Why are RAW files so big ?

Just Looking · Dec 14, 2005

Dirk Dittert said:
Actually, you can consider a RAW file to be some form of lossy
compression. There's even different algorithms to reproduce the
original image. One is called Canon Digital Prefessional, another
Adobe Camera RAW, ...

I know you're kidding, but that makes no sense at all. There is no original image represented by the raw data. The image is a creation of the converter. If you're thinking of the scene as an original image, you're missing the essence of photography, in my opinion.

j

Just Looking · Dec 14, 2005

Todd Meucci said:
In the latest copy of American Photo Mag they have a RAW vs Jpeg
article that is extremely informative. I'm by no means an expert,
but as I understand it, the term compression is a bit of a
misnomer. The camera "compresses" files by comparing pixels on a
bevvy of criteria, and tossing ones that are similar or exact to
others around them, thereby eliminating redundancy.
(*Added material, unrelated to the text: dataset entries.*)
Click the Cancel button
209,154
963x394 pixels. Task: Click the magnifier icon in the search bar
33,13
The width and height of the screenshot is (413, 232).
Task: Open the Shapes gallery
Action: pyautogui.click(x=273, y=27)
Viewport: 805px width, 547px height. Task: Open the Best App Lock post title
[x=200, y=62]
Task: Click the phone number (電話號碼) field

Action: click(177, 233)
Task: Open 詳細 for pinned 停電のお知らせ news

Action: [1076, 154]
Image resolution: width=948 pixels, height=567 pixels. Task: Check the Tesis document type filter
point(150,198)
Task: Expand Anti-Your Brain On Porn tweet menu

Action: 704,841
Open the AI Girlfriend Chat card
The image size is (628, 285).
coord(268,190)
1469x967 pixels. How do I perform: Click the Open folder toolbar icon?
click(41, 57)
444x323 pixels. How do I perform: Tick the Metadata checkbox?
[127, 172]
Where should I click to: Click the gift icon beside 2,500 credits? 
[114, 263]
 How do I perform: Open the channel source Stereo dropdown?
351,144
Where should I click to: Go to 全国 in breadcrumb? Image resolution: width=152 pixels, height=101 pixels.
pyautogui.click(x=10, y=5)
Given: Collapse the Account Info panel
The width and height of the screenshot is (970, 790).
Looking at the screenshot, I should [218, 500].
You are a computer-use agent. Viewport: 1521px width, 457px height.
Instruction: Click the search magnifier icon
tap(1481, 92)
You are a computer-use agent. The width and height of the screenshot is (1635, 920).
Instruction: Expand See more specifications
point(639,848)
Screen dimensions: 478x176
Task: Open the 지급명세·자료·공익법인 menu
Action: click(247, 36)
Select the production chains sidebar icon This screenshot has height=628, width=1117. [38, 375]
That's a really poor description of how lossless (or lossy for that matter) compression works.

Todd Meucci said:
Well if
there's a way to do that without "losing" info, I'd love to see it.

It could be done that way losslessly, but there are much better approaches. Among the oldest of digital image coding techniques, DPCM, combined with an entropy coder like Huffman, works pretty well as a lossless image compressor.

j

Barry Pearson · Dec 14, 2005

Erik Magnuson wrote:
[snip]

Member said:
It's likely that a significant chunck of the size diff is due to
the different preview image sizes. I would bet that the remaining
differences are also due to different amounts/compression of meta
data (e.g. maker note, etc.) I don't think that the actual raw
data compression differs very much based on what I've seen about
lossless jpeg.

Perhaps. I just don't know the reasons.

We are told that DNG conversion preserves all the CR2 EXIF Makernote (into DNGPrivateData), and the DNG conversion itself adds some metadata.

But it appears to be the case that Canon have one of the best compressions compared to other camera makers.

Dana Jacobsen · Dec 14, 2005

BZIP2 is a great compressor, but even for general purpose compressors it isn't really state of the art any more. But the real key is that ZLIB, BZIP2, LZMA, etc. are all general purpose compressors -- they are not application specific. In this case there is an image to be compressed, which make a huge difference. Correlation between color components, non-8-bit pixels, spatial relations, etc.

JBIG on halftoned data is a great example of this, where because it understands dither patterns can give a lot better compression than most other methods on that type of data. It's quite capable of beating BZIP2 on halftoned or FAX data, because it was made to do that one task very well.

As a RAW file, we're not even storing the full color data like one would with a normal image -- we're storing the value of the Bayer filtered pixels. So one could use this information as well, which of course bzip, etc. aren't going to know.

But the poster did have a point, that at least the output of the CR2 file doesn't have any really obvious statistically redundant data. It isn't like it's storing raw pixels -- it has done a decent job of lossless compression.

Barry Pearson · Dec 14, 2005

PicOne said:
Most converters, will apply certain settings and curves when a file
is identified as a CR2 or NEF or whatnot and even more specifically
based on what camera model produced it. Do the converters pull the
camera-model out of Exif for this, or from partly the file
extension name itself?

ACR uses primarily, probably only, the EXIF data, to choose its calibration. I tried renaming some files, changing the extensions, and as long as I chose an existing extension, the conversion still worked! (For example, I renamed a Canon raw as a PEF).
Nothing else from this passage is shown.